You can explain the physics of it until you’re choking on variables, but when an AW139 helicopter teeters off the ground, its whomping, six-metre blades spitting rocks and conjuring dust clouds, it feels like magic.
The brand-new chopper, which belongs to the Shock Trauma Air Rescue Service Foundation (STARS), whirled into Jasper Sept. 4 to give local rescue workers an opportunity to familiarize themselves with the powerful piece of machinery.
STARS is a non-profit organization, partnered with Alberta Health Services, that has been swooping in to provide emergency medical transport across Western Canada for nearly 30 years.
According to Corinne Edwards, director of STARS’s Edmonton base, the people on board are some of the best.
When someone calls in a helicopter, 90 per cent of the time it’s deadly serious, she explains, so it’s important to have the most highly trained and experienced medical staff and pilots possible. Give them the mind-boggling array of medical equipment housed in the AW139, and they become a formidable life-saving enterprise.
The custom-built interior of the $26.5-million chopper holds everything from an on-board ultrasound machine to special fluid-warming machines that help hypothermia sufferers.
“There’s probably better equipment on board than in our local hospital,” someone jokes as representatives from the Jasper Fire Department, RCMP and Parks Canada cluster around the gleaming machine and pepper the crew with questions.
Among the chatter, terms like “head winds,” “call signs” and “decimal degrees” are thrown around.
“It’s important for the municipalities we cover to be familiar with [the helicopter] and everything it can do; to know what it’s capable of and its limitations,” said Edwards.
As she talks, Parks Canada staff approach her and pilot Tom Miles, coordinating call signs and radio frequencies.
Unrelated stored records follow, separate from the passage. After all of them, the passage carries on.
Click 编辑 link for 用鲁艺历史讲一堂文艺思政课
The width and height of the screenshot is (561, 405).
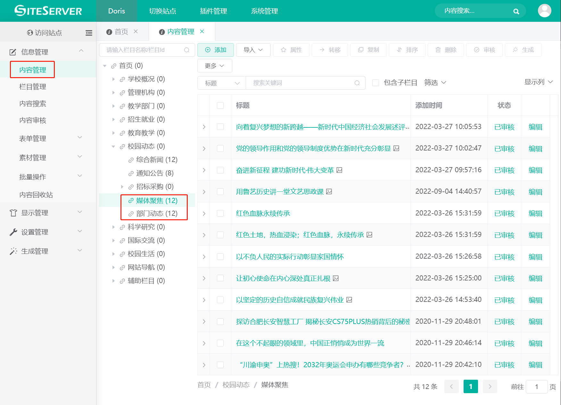535,192
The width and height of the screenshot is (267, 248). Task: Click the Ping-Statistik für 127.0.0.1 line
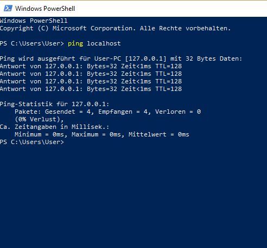pos(54,104)
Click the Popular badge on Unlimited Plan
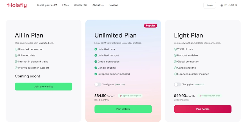The image size is (248, 128). tap(150, 26)
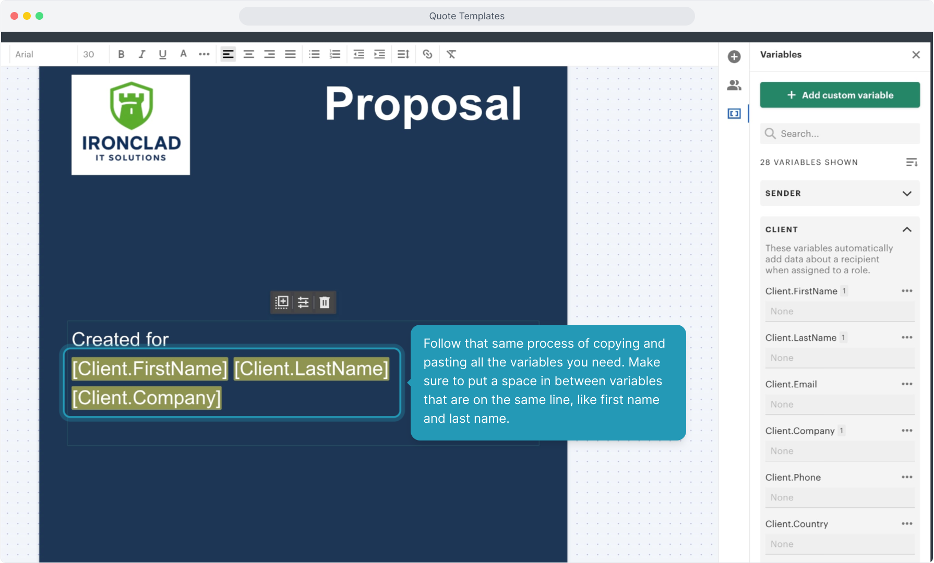The width and height of the screenshot is (934, 563).
Task: Open the recipients people panel
Action: click(734, 85)
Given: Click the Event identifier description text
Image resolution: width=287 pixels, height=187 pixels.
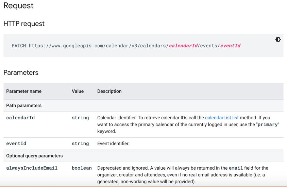Looking at the screenshot, I should (x=113, y=143).
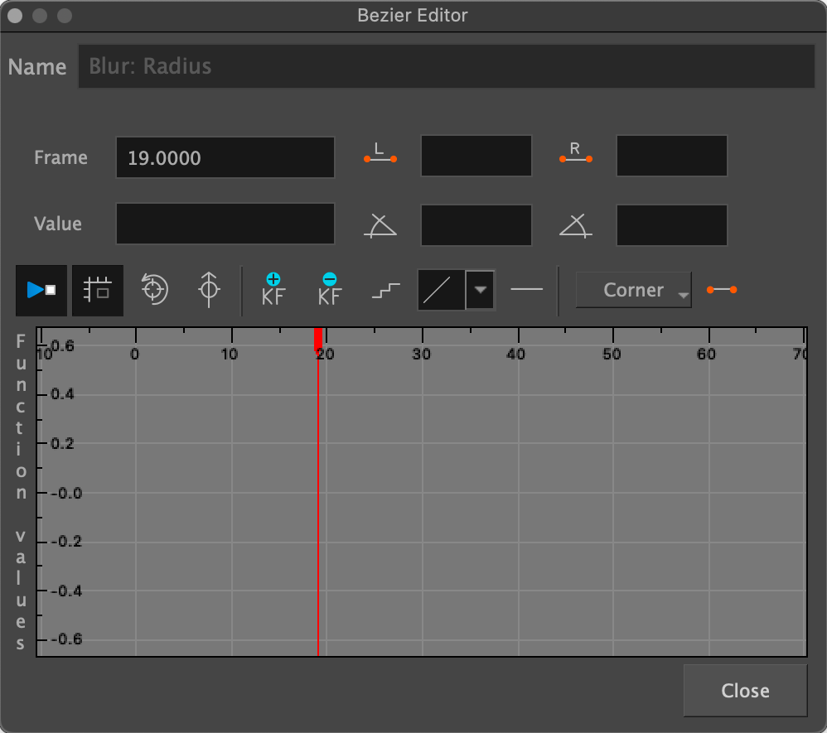Click the reset view circular arrow icon
Screen dimensions: 827x733
tap(154, 291)
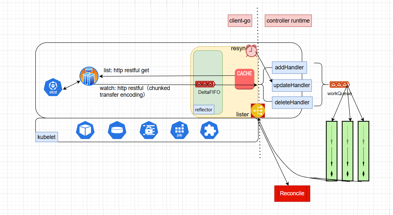Select the reflector label box
This screenshot has height=215, width=393.
click(x=204, y=110)
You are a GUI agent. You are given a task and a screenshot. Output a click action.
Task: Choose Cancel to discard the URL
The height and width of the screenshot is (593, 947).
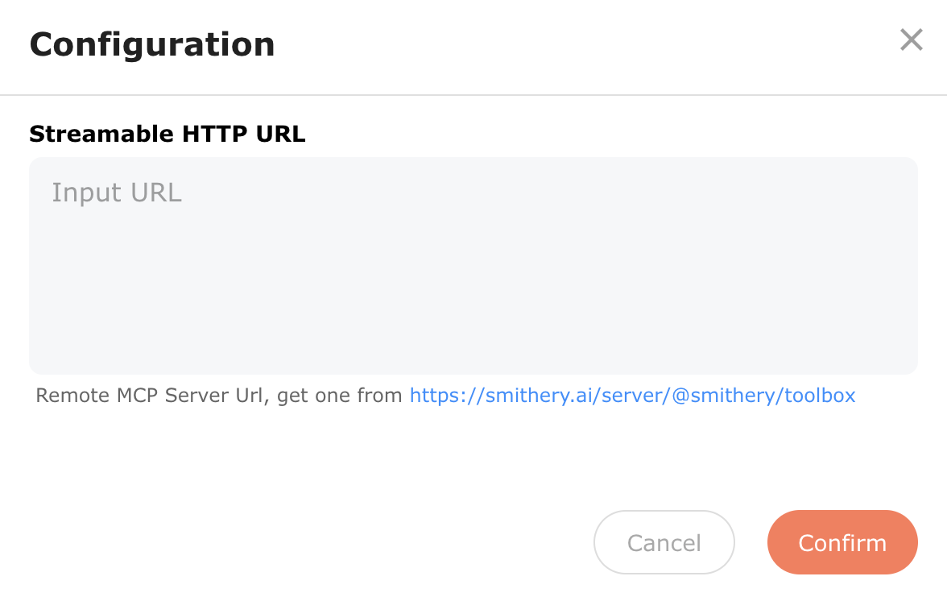tap(664, 542)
Miles has been with STARS for seven years. His military background is evident in his soft but forceful cadence and clipped words. Standing straight-backed but relaxed beside the chopper, he explained why it is so important.
“The ability of this thing to fly faster and further will give us a chance to save a lot more people,” he said.
In emergency rescues it’s all about the “golden hour”—the first hour after a traumatic injury that usually determines if someone will survive.
Miles said the new AW139 can travel nearly 280 km/hr, 25 per cent faster than the old STARS helicopter. That means they can go much further in the golden hour and have a better chance of saving someone’s life.
The helicopter’s eight-cubic-metre interior also means it can carry two patients at a time, which is critical at accidents involving numerous people.